Entre otras cosas, llama la atención la relación directa que se establece en la obra entre poseer una abundante esperma y el apetito y la potencia sexual. Una de sus pócimas que “da fuerza y endereza la verga mucho y fuertemente” se compone de dos litros de leche fresca de vaca y onza y media de canela bien molida y ha de beberse en ayunas y “como agua durante el día”. Otro de los consejos que dice contribuir a aumentar especialmente el placer de la mujer consiste en untar la verga con miel y jengibre bien molido.
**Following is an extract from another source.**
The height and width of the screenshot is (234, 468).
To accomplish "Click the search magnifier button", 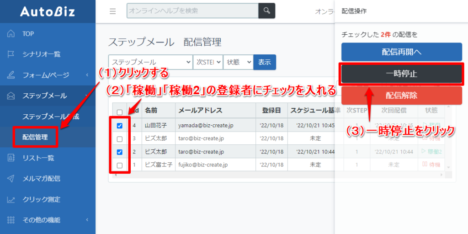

Para hacer crecer la verga, el autor aconseja coger sanguijuelas y ponerlas en un pote al fuego hasta que se sequen, molerlas y mezclarlas con aceite de azufaifo y frotarse el miembro con ello: “verás cómo crecerá mucho”, apostilla.
En capítulos de menor contenido médico y más puramente sexológicos, dice, casi a modo de fórmula matemática, que la mujer bella debe tener cuatro cosas muy negras (pelo, cejas, pestañas, ojos), cuatro muy coloradas (mejillas, lengua, encías, labios), cuatro muy blancas (rostro, dientes, blanco de los ojos y piernas), cuatro muy estrechas (orificios nasales y auditivos, boca, pecho y pies); cuatro muy delgadas (cejas, nariz, labios y costillas), cuatro muy grandes (frente, ojos, pechos y nalgas), cuatro muy redondas (cabeza, cuello, brazos, piernas) y cuatro muy perfumadas (boca, nariz, axilas “y el coño”).
Los consejos para combatir la inapetencia femenina no tienen desperdicio: cógela, extiéndela y ponle las rodillas a la altura de la ingle; con una mano tómale las suyas, mientras que con la otra apriétale el coño, retuércela y pellízcala hasta que grite, se rebele o se queje. Así le encenderás el deseo de joder, pues de este modo se calienta y le viene el deseo de yacer con el hombre”.
Para el autor la mayor o menor rapidez con que al hombre le llega el orgasmo o, como él lo llama, el deseo, está directamente relacionada con el tamaño del miembro: “Los que acaban pronto son los que tienen la verga pequeña y flaca, y los que acaban tarde la tienen grande y rígida”.
La obra vuelve a las recetas para su finalización y habla de un ungüento para mantener la erección compuesto por una libra de zanahorias, tres onzas de aceite de mostaza y aceite de hormigas.